The Future Celebrated: Research Day in the School of Science and Engineering

Benjamin Morris

On any given day of the year, innovation and experimentation characterize the research conducted in the School of Science and Engineering at Tulane. New publications, insights, and applications arise from researchers in the School on a regular basis, advancing their fields and shaping our world. Yet on one special day each spring, those advances are singled out for special recognition: at the annual SSE Research Day, held this year on April 8.

An annual highlight, the Research Day features a number of activities, showcasing the wide range of topics currently under investigation in the School, and giving students and faculty the chance to share their work, receive expert feedback, and explore new directions for research. The day’s events include an awards ceremony honoring the most outstanding faculty research work of the year, and poster sessions by SSE undergraduate and graduate students.

Since 2007, the School has bestowed its annual Outstanding Researcher Award to the faculty member whose work represents exceptional impact in their field, the ability to attract research funding, and recognized quality of mentoring and training students. This year, the award went to YiPing Chen, the John L. and Mary Wright Ebaugh Chair in Science and Engineering, and currently Professor and Chair of the Department of Molecular and Cell Biology.

Approaching his twentieth year at Tulane, Chen received the award for his work on the regeneration of teeth. Like most skeletal structures, lost teeth—the bane of both patients and dentists alike—must typically be replaced with replicas or implants, not original tissue. Yet using mice as models, Chen and his collaborators have envisioned different methods by which teeth could regrow.

One involves triggering an intricate cellular mechanism, called a genetic cascade, that controls the development of new teeth. The other involves conferring stem cells with odontogenic potential, or the genetic information necessary to produce a new tooth, and implanting them in locations in the subject’s dental area.

In the undergraduate poster session category, two students tied for first place. Briley Bourgeois, a sophomore in Engineering Physics, who exhibited scalar methods of printing solar films, an emerging area in photovoltaic technology and Katy Robison, a senior in Biomedical Engineering, presented new ways of understanding degeneration in female reproductive tissue. Baraka Lwoya, Ph.D. student in Chemical and Biomolecular Engineering, was the winner of the graduate category with his poster that presented the exploration of the properties of a unique group of compounds called star block copolymers.

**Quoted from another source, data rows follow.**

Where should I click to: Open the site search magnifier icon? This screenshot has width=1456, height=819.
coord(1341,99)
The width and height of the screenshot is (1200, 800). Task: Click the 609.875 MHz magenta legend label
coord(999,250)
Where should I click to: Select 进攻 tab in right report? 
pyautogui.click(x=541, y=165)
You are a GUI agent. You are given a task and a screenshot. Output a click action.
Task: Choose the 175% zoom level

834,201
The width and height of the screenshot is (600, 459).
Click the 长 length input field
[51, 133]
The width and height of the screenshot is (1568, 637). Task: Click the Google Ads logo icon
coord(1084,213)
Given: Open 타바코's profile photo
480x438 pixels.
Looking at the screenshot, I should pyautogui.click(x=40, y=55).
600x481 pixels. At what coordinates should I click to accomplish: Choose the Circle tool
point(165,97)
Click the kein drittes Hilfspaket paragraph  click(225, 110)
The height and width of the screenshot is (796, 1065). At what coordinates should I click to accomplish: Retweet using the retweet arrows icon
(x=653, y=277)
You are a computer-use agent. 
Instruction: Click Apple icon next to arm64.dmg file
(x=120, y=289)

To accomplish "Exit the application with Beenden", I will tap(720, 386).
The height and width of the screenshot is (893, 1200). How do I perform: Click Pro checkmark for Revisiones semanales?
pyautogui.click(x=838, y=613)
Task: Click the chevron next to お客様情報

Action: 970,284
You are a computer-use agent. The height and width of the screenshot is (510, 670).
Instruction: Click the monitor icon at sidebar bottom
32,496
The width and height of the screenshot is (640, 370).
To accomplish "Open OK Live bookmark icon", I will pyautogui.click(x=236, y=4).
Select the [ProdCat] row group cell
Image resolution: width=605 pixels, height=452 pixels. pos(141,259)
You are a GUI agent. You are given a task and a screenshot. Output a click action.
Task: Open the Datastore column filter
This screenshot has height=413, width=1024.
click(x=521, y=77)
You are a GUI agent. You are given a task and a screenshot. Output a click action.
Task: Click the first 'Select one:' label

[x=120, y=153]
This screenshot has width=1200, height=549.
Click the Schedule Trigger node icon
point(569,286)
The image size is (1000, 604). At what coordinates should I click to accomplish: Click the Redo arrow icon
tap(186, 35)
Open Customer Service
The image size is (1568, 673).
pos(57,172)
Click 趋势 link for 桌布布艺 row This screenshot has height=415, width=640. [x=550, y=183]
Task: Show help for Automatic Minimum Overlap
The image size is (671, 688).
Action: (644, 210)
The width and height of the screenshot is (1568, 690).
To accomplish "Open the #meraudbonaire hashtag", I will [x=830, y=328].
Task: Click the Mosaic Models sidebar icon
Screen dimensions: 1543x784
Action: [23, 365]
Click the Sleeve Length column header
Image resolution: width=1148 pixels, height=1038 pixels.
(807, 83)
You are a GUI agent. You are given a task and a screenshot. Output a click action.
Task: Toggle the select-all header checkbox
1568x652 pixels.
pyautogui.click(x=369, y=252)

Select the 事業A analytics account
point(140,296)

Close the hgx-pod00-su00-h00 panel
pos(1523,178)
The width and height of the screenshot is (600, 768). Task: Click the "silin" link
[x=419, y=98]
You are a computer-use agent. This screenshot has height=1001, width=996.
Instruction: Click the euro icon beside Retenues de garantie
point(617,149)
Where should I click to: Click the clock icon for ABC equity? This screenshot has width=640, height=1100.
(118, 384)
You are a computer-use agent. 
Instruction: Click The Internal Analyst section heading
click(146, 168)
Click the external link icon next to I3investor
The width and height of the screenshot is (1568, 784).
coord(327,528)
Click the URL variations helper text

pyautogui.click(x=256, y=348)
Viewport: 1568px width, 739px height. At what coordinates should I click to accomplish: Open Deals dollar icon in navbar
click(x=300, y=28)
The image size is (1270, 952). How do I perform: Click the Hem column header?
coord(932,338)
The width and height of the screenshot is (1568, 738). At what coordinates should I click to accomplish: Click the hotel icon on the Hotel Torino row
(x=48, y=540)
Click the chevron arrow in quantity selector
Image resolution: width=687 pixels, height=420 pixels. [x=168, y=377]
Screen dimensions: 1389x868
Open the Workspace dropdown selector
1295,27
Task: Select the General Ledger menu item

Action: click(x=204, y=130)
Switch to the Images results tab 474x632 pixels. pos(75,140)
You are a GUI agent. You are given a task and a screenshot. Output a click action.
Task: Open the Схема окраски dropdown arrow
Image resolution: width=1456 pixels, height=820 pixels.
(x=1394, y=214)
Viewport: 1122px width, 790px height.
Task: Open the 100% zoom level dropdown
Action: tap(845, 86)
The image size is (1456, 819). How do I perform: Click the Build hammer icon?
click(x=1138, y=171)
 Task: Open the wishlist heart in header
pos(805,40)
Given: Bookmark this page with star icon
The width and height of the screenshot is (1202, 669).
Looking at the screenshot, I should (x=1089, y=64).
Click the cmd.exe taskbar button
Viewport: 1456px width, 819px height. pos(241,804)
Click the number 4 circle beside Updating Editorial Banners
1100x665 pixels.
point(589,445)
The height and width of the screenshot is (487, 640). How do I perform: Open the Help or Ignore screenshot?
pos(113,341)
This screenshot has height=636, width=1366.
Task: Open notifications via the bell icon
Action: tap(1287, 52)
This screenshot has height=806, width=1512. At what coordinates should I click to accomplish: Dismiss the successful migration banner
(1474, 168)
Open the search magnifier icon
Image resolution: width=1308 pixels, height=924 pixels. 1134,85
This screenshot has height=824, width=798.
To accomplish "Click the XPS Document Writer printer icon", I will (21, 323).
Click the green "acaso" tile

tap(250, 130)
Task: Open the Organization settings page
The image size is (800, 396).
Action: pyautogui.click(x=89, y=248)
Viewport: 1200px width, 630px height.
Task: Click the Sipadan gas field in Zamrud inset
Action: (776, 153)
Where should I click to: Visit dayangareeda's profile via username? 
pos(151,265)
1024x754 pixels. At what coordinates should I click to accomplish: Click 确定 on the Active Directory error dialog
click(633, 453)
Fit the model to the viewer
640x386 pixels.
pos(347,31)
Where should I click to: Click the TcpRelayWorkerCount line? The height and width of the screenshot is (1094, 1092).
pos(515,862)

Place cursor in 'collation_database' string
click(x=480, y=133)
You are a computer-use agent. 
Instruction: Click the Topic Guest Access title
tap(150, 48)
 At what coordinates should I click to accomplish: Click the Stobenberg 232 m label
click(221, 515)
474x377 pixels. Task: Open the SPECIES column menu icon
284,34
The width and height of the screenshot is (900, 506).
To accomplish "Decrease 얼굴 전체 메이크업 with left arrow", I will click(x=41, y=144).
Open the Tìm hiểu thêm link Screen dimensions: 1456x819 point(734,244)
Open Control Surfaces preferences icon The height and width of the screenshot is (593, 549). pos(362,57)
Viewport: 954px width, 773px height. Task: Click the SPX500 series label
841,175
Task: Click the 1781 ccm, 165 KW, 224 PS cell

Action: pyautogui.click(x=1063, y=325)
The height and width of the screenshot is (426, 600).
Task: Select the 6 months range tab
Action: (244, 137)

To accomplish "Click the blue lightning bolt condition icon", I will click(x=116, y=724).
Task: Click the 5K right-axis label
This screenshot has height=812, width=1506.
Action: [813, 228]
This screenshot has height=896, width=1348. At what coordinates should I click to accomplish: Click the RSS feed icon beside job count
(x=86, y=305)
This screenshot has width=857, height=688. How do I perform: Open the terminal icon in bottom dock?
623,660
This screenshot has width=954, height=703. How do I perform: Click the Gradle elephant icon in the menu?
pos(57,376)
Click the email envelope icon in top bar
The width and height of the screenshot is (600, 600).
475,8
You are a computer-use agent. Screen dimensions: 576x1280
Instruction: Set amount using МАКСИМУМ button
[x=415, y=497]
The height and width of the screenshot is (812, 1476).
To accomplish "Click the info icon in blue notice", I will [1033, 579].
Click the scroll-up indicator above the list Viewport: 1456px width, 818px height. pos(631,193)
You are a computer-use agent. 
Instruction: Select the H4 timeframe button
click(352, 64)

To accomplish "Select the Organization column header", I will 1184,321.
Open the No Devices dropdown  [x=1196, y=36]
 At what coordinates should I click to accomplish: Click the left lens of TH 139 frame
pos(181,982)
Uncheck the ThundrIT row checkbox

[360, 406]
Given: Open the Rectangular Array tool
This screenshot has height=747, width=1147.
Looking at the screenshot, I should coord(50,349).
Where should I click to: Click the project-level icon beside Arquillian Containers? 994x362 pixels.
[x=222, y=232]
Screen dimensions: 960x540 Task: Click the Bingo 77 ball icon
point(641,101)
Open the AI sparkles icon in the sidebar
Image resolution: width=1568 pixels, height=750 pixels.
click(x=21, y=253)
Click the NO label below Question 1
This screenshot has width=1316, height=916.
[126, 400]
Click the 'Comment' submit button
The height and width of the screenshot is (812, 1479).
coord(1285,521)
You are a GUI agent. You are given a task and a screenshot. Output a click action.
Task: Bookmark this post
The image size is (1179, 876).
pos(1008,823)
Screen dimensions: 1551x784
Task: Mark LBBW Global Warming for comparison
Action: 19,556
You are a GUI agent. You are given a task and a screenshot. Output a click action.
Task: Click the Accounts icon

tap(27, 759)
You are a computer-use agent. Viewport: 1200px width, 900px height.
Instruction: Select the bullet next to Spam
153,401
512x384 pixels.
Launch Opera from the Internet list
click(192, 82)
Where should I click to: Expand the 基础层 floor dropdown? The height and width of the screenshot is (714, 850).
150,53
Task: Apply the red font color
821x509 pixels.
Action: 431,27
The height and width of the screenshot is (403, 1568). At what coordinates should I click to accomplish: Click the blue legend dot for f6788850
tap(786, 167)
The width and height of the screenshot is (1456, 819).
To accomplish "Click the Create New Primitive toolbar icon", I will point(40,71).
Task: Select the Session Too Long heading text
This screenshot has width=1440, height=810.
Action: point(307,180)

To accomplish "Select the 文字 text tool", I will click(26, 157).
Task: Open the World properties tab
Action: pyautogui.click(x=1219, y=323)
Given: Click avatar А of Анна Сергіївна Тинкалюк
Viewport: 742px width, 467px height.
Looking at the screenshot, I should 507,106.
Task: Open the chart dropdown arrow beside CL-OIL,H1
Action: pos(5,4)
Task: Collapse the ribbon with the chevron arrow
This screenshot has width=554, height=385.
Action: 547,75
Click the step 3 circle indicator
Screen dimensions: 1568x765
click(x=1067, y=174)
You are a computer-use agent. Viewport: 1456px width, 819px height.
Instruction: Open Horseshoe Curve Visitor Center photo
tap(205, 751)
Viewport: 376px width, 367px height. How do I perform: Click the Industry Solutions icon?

In addition to presenting at the SSE Research Day poster session, science and engineering students compete in the Health Sciences Research Day on the Tulane downtown campus. The School recognized award recipients Angela Crist (Cell and Molecular Biology), who received the Health Sciences Dean of the School of Science and Engineering Award for Excellence in Research and Presentation by a Graduate Student, and Alex Youngblood (Neuroscience) received the Dean of the School of Science and Engineering Award for Excellence in Research and Presentation by an Undergraduate Student. Annie Bowles (Cell and Molecular Biology) received the Award for Research in Stem Cell Research and Regenerative Medicine sponsored by the Tulane Center for Stem Cell Research and Regenerative Medicine, and Katelyn Black (Neuroscience) received the Award for Research in Aging Sponsored by the Tulane Center for Aging.

With so many remarkable projects on hand during the day, innovations in every field always abound, yielding new possibilities and new ideas at every turn. More efficient solar panels, and new materials in nanotechnology? Injections not to numb rotten teeth being extracted, but to spark the growth of new ones in their place? Only time will tell, but one thing is certain: at the annual SSE Research Day, the future is always on display.